[Dataset entries]
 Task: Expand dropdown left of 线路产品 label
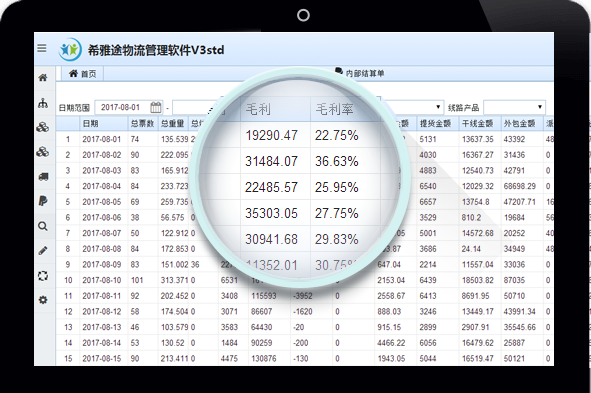(x=412, y=107)
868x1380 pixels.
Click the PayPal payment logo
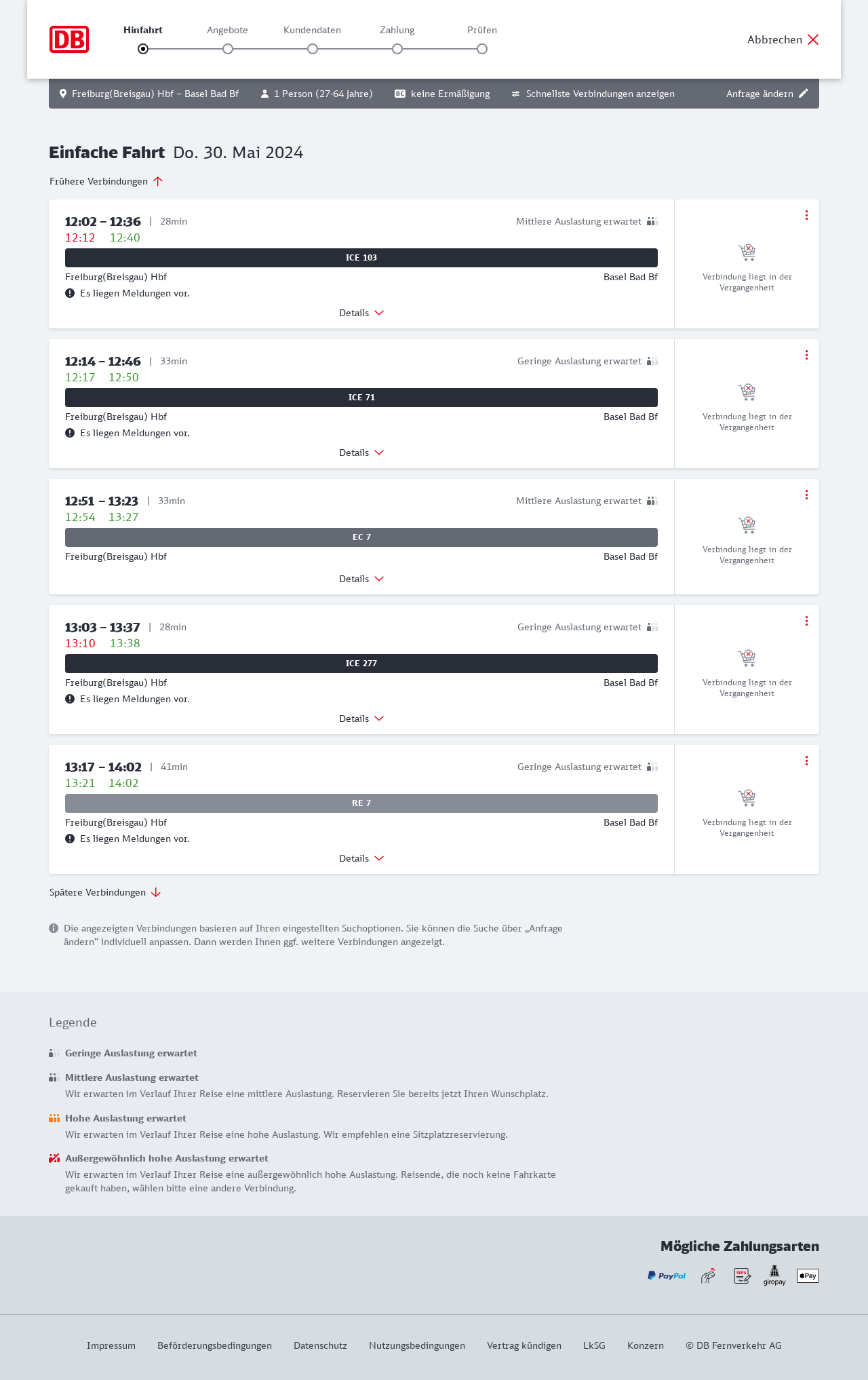pyautogui.click(x=667, y=1276)
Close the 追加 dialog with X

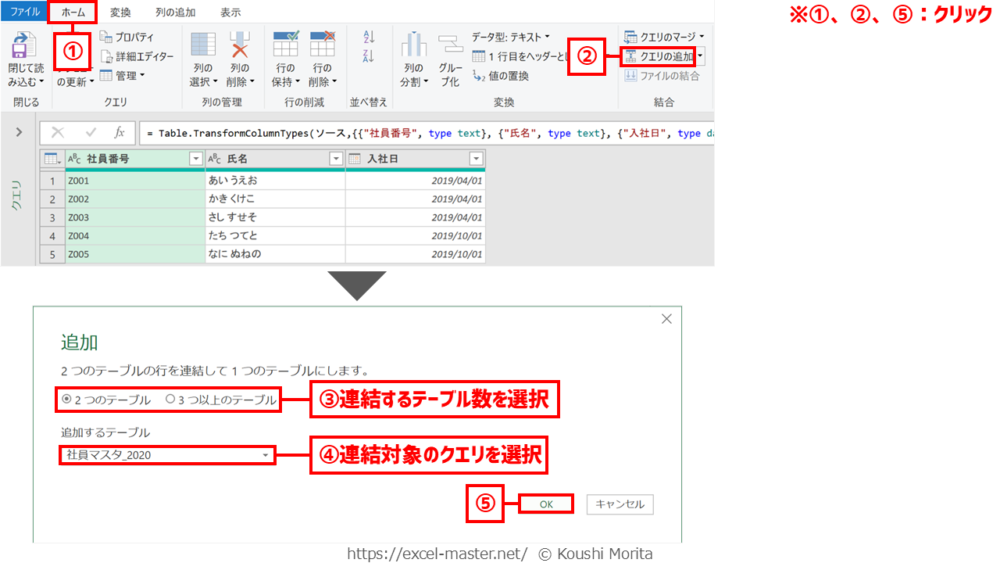[667, 319]
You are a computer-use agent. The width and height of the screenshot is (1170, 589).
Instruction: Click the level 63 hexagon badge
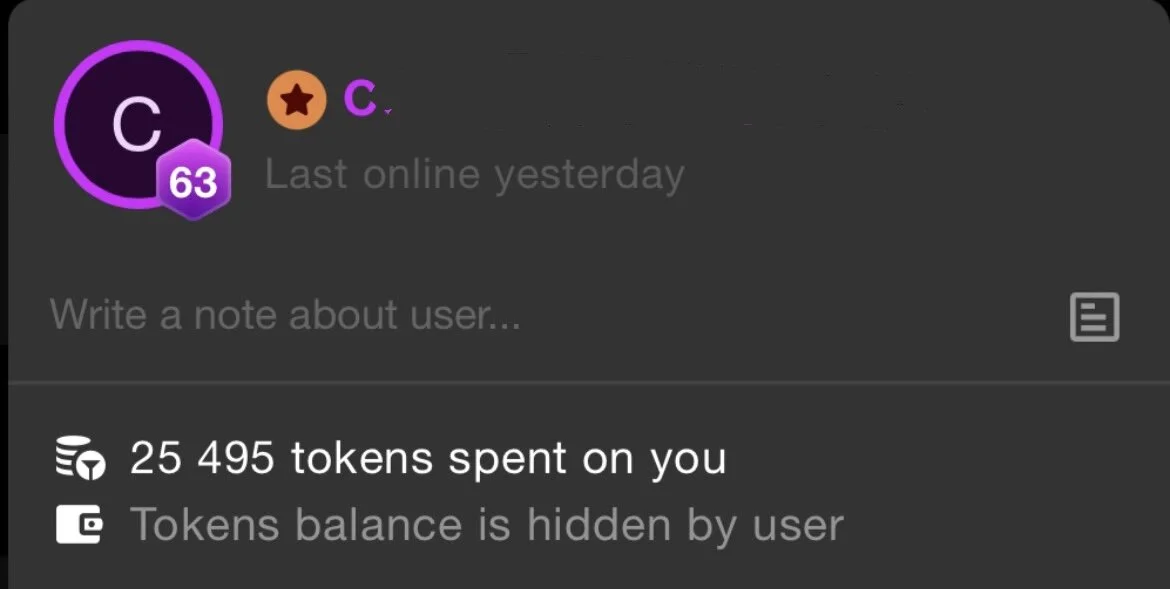pyautogui.click(x=193, y=181)
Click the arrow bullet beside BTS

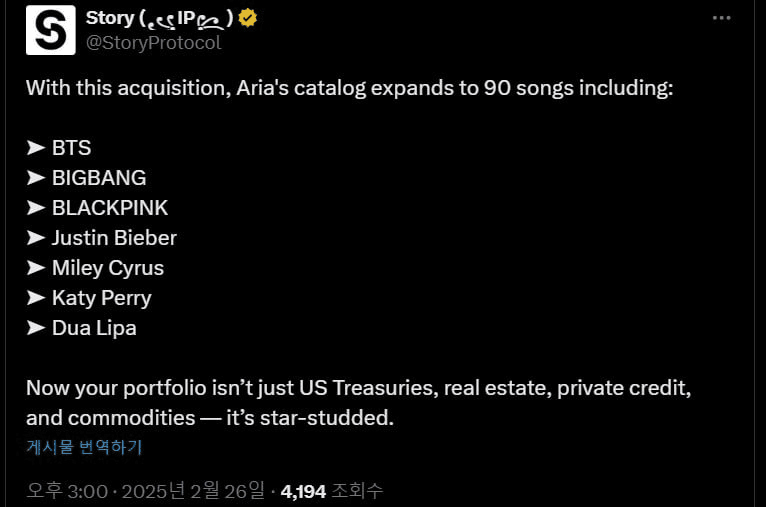[36, 148]
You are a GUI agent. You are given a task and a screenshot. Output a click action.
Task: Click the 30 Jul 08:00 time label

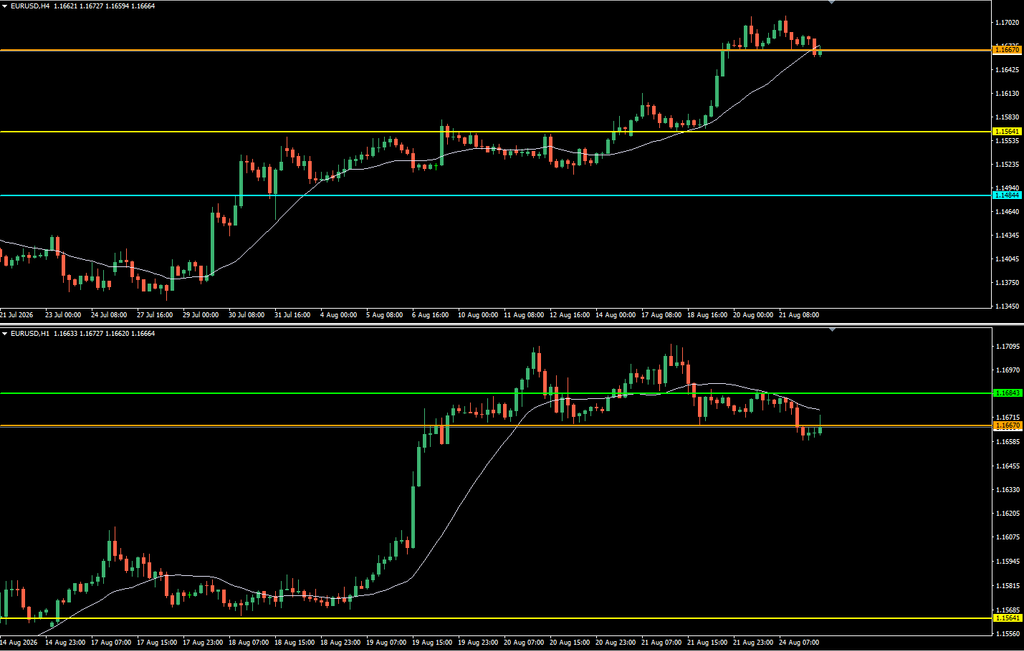[246, 315]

### EXERCISE OBJECTIVE
Leave the pictures out. Repeat every entry above exactly.

### REPLY
 Task: Expand dropdown left of 线路产品 label
(x=412, y=107)
868x1380 pixels.
Click the PayPal payment logo
pyautogui.click(x=667, y=1276)
Close the 追加 dialog with X

[667, 319]
You are a computer-use agent. The width and height of the screenshot is (1170, 589).
Instruction: Click the level 63 hexagon badge
pyautogui.click(x=193, y=181)
Click the arrow bullet beside BTS

[36, 148]
You are a GUI agent. You are given a task and a screenshot. Output a click action.
Task: Click the 30 Jul 08:00 time label

[246, 315]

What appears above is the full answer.